As applications systems, an airborne STAP-radar and a ground-based radar are chosen. The airborne system has extreme demands on the computational load and moderate requirements on the inter-processor communication. The ground-based radar, on the other hand, has extreme demands on the inter-processor communication and moderate requirements on the computational load. As a result, the new architecture must be capable of handling both high system load and high inter-processor data transfers.

A single processing element in both systems is assumed to have a sustained floating-point capacity of

approximately 3 GFLOPS when all inter-processor data communication is excluded. In addition, no overlap between computation and communication is assumed since this makes the programming more difficult [2].

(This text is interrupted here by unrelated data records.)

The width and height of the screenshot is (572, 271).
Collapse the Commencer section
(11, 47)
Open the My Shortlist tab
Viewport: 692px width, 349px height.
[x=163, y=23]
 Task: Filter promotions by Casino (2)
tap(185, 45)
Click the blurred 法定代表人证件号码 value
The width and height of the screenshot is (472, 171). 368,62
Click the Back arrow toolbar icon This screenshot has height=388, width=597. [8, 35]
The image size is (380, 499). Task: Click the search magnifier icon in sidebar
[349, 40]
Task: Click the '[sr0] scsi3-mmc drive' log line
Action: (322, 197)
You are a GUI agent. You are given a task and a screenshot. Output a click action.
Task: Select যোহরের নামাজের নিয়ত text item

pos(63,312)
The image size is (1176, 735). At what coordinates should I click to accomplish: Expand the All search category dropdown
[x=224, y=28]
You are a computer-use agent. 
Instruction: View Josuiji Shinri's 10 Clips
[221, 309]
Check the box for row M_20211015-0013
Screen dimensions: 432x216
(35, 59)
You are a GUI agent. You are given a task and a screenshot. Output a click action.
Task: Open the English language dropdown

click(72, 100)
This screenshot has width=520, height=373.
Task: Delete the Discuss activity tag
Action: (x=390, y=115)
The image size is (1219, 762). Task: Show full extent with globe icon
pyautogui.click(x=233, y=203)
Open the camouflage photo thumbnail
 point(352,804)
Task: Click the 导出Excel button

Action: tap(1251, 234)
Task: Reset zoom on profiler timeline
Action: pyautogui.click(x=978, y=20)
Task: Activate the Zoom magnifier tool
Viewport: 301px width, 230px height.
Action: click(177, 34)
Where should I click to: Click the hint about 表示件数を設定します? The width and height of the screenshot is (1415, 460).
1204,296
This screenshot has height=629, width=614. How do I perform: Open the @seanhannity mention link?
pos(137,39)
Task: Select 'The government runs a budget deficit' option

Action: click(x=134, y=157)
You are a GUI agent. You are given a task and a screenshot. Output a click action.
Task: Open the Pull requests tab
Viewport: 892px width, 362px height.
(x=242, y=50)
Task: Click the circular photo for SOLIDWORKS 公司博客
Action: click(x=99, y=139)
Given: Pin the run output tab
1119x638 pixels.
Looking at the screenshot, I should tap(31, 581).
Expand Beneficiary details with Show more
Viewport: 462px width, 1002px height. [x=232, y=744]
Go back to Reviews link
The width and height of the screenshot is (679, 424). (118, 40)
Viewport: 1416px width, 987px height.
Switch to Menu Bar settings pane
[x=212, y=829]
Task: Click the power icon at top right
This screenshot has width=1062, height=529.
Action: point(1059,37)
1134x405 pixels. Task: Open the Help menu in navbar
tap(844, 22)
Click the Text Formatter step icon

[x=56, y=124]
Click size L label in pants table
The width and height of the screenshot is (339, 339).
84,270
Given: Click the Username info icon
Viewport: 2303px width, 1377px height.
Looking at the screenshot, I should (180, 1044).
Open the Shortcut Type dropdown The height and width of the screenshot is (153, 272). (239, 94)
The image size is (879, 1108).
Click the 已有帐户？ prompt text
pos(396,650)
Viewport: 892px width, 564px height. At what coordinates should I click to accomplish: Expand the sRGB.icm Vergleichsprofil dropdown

3.1 The airborne STAP-radar system

Space-time adaptive processing (STAP) is a technique used in radar systems to support clutter and interference cancellation in airborne radars [17]. However, the full STAP-algorithm is of little value for most applications since the computational workload is too high and it suffers from weak convergence [18]. Therefore, some kind of load-reducing and fast convergent algorithm is used. For instance the n^th-order doppler-factored STAP. This STAP algorithm is, in addition to the medium (1^st-order) and the hard (3^rd-order) real-time STAP benchmark described by Cain et al. [17], also used in this airborne case study.

Though, the computational load is increased numerous times compared to the 3^rd-order STAP benchmark mentioned above. The reason for this increase is manifold, e.g., 64 instead of 22 processing channels, a higher order doppler-factored STAP (5^th-order compared to 3^rd-order), and a higher sampling rate etc.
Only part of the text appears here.